Since the financial crisis started on August 9, 2007 with the credit agencies precipitously downgraded over one hundred issuers, I have felt that despite many flaws in the global financial system we could muddle through. As this apt British expression implies, you might get to the finish line somewhat disheveled and need to rely upon seat of the pants innovations to prevent falling into the abyss; however, you will at least accomplish your mission of survival. I still am optimistic about the financial outlook, but I have ramped up my demands for major overhauls in the system to prevent a future catastrophe.
Alas, added to the loss of their professional fiduciary standards of lawyers, investment bankers, commercial bankers, corporate executives, we are seeing the unraveling of another culprit—the credit agencies.
Let me elaborate, Connecticut’s attorney general issued on August 10, 2007 subpoenas to the three largest debt-rating firms as part of an antitrust investigation.
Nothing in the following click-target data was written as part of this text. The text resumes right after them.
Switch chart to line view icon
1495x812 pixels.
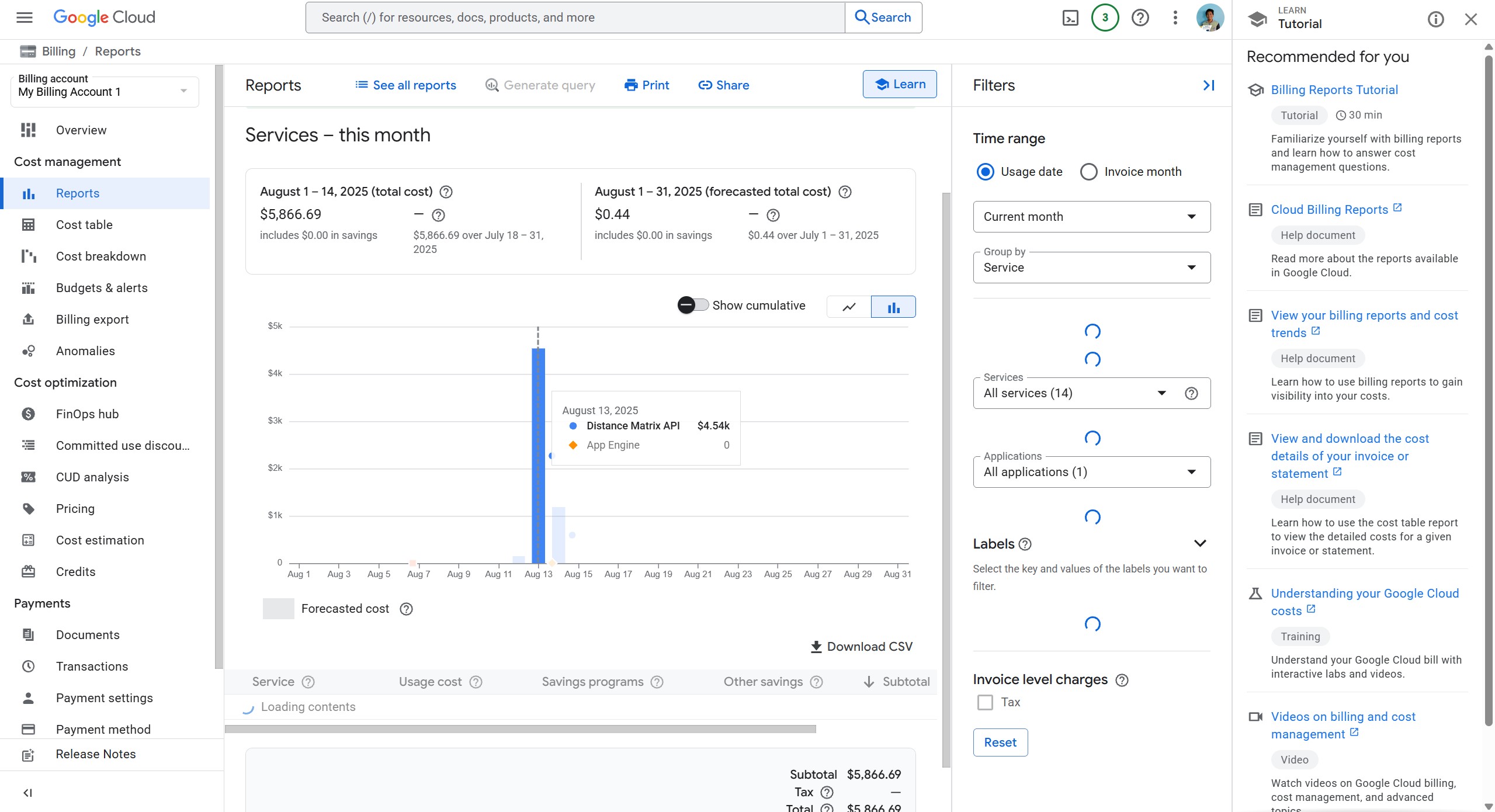click(x=849, y=307)
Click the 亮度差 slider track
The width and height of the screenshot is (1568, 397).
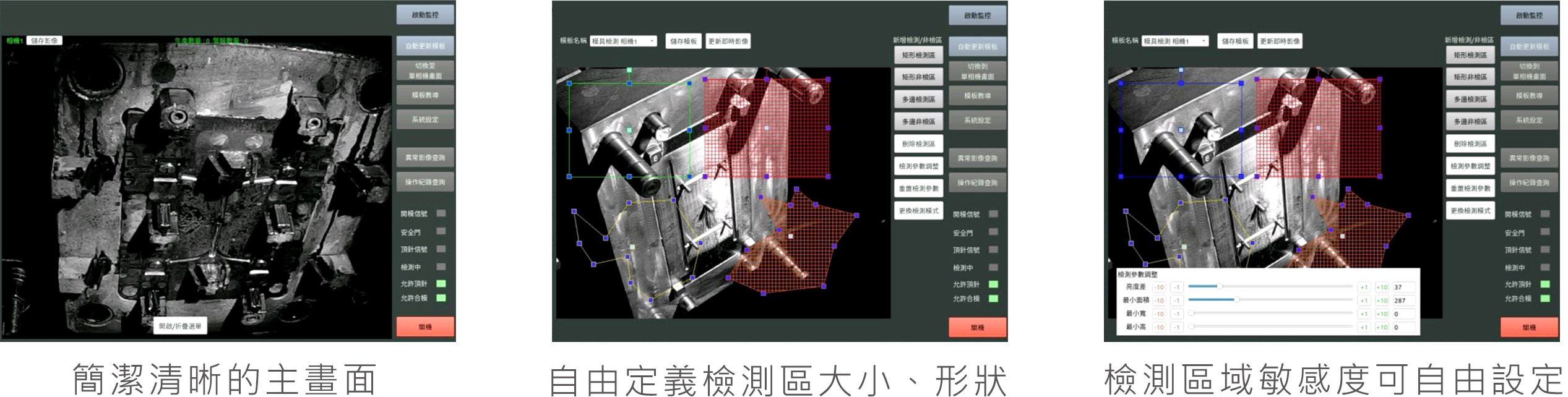tap(1270, 286)
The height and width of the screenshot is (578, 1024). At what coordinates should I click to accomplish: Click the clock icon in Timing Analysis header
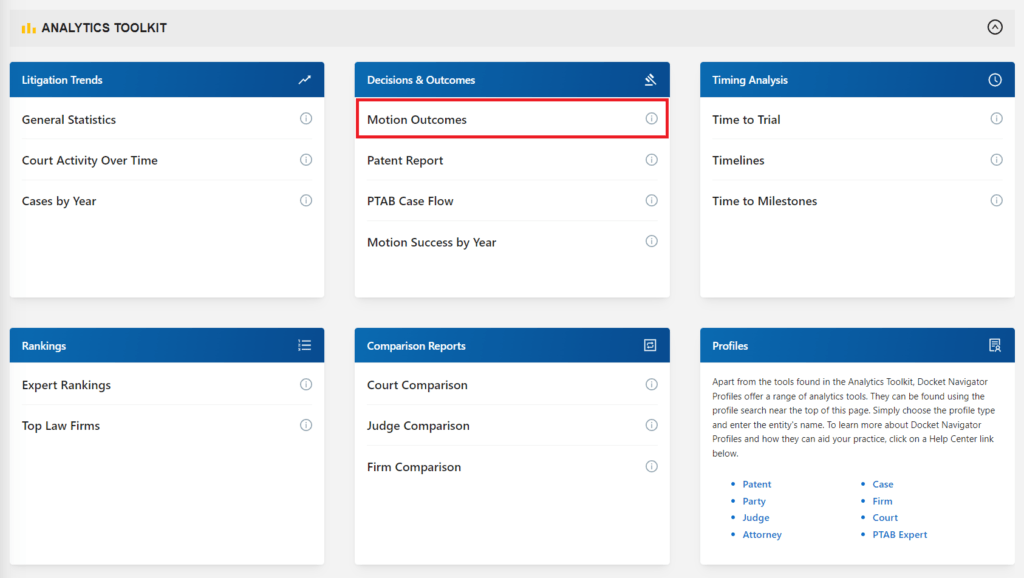click(995, 80)
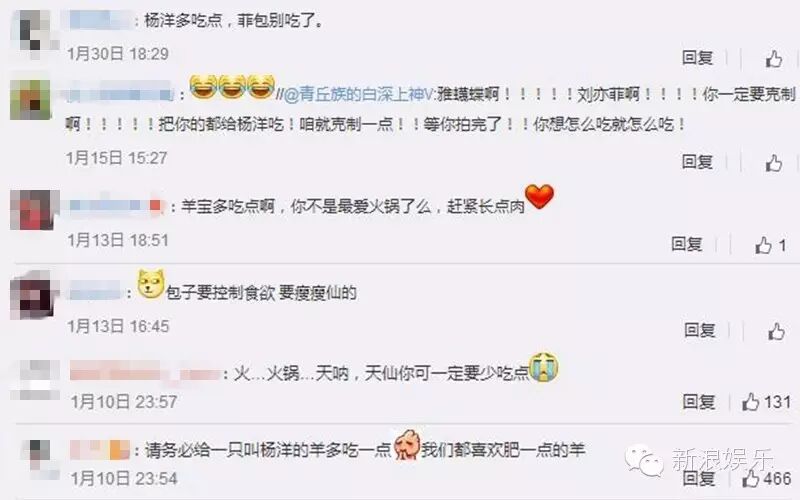Open avatar of the first commenter

[34, 31]
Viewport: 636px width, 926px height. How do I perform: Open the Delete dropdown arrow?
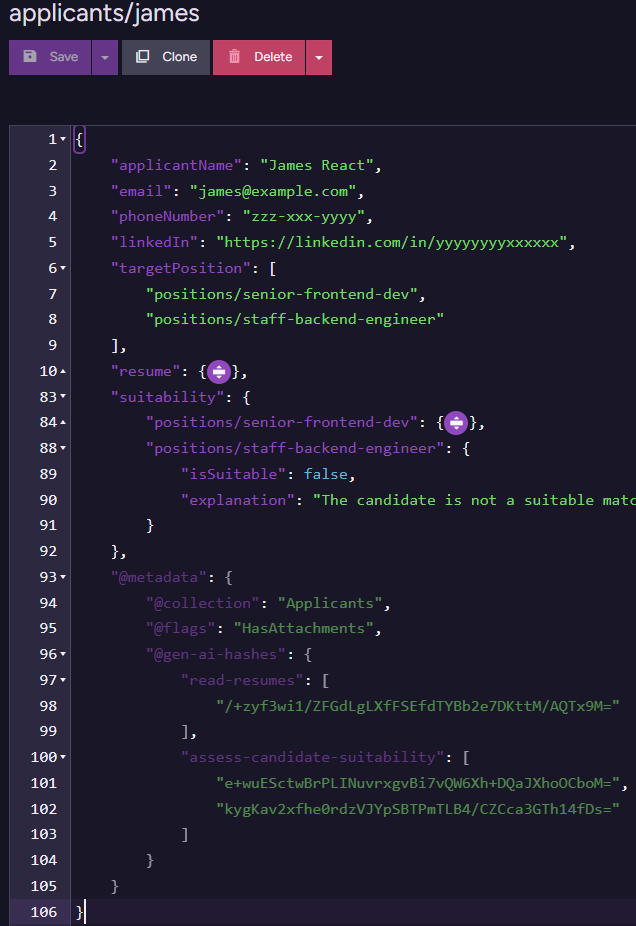click(319, 57)
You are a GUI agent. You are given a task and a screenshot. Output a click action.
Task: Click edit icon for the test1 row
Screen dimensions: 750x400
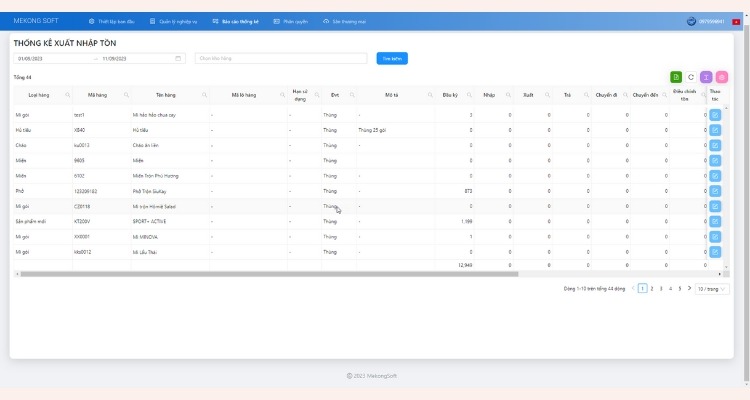(715, 116)
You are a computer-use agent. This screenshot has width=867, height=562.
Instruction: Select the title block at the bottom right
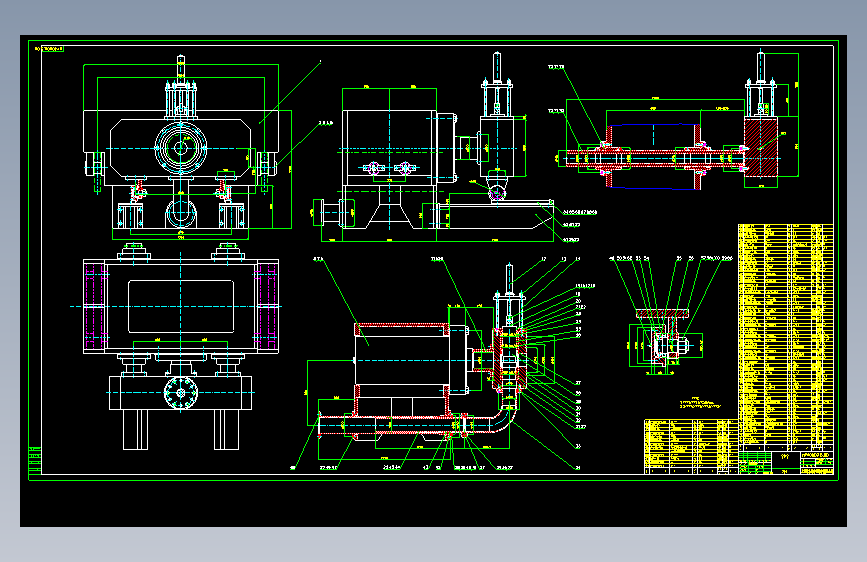[786, 463]
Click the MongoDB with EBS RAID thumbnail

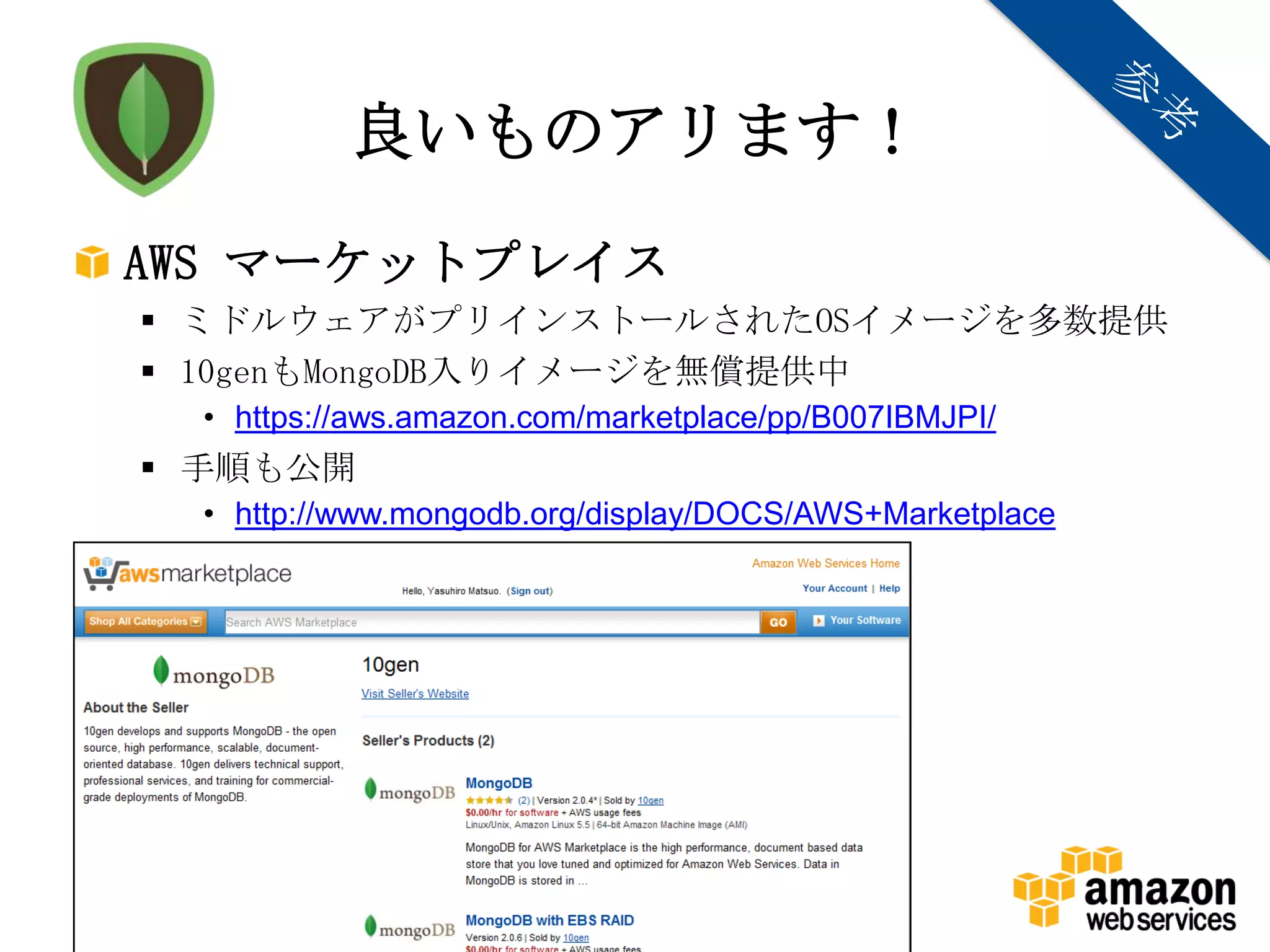click(410, 928)
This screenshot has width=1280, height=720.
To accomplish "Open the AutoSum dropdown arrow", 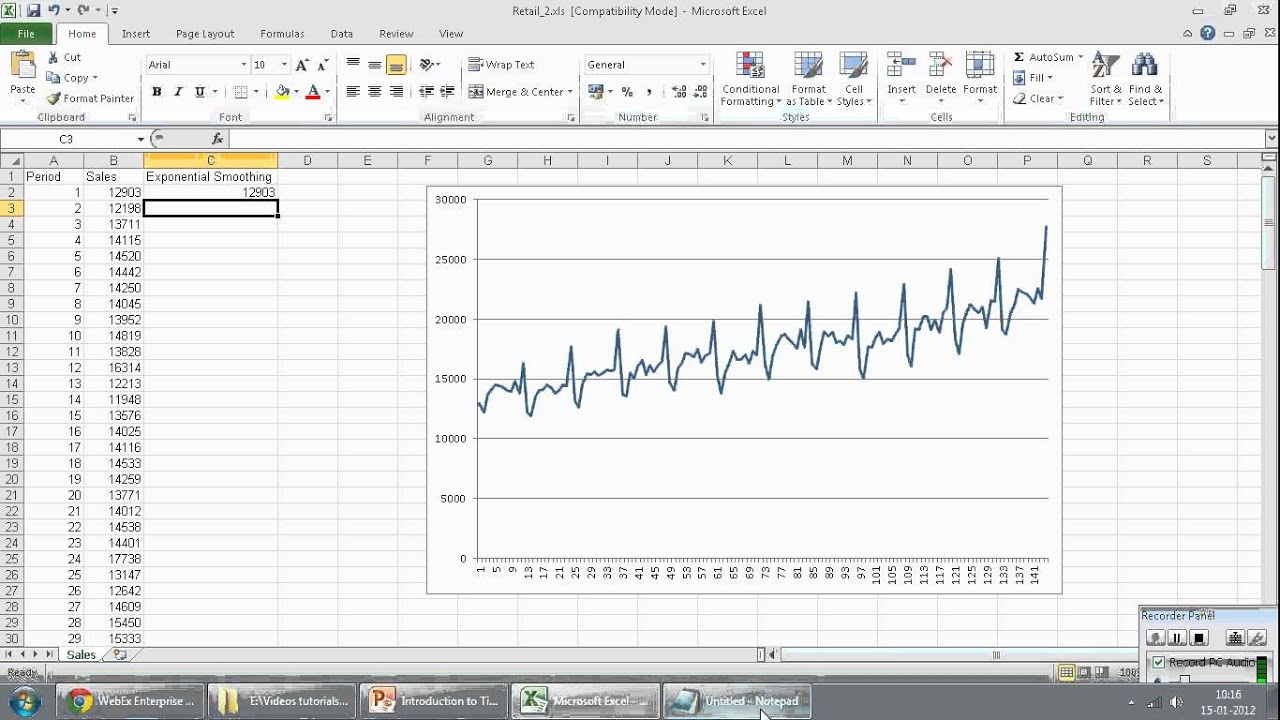I will (x=1080, y=58).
I think that he will find fire among the smoke. The two largest agencies Moody’s Investors Services and Standard and Poor’s Rating Agency, control about 80% of the debt-rating market, which assesses the ability of corporations, banks, mortgage firms, governments, and other borrowers to pay back a loan. The smallest of the three agencies is Fitch. The attorney generals of New York and Ohio have begun inquiries independent of Connecticut.
The three agencies appear guilty in three key areas: 1) so-called unsolicited ratings, 2) so called notching and 3) the concept of exclusive contracts.
The attorney general’s complaint indicated that some raters conduct unsolicited ratings and then demand the issuer pay for it or face a possible poor rating.
Notching is when raters threaten to downgrade an issuer’s debt unless they get a contract to rate the issuer’s entire debt pool.
Exclusive contracts give issuers discounts for having all their debt rated by a single agency. This hinders competition by locking out other debt raters.
Why is the integrity of the rating agencies so integral to the function of the system?
In essence, just like the role of judges, you cannot have confidence in the legal system or the financial system unless you have impartial evaluators.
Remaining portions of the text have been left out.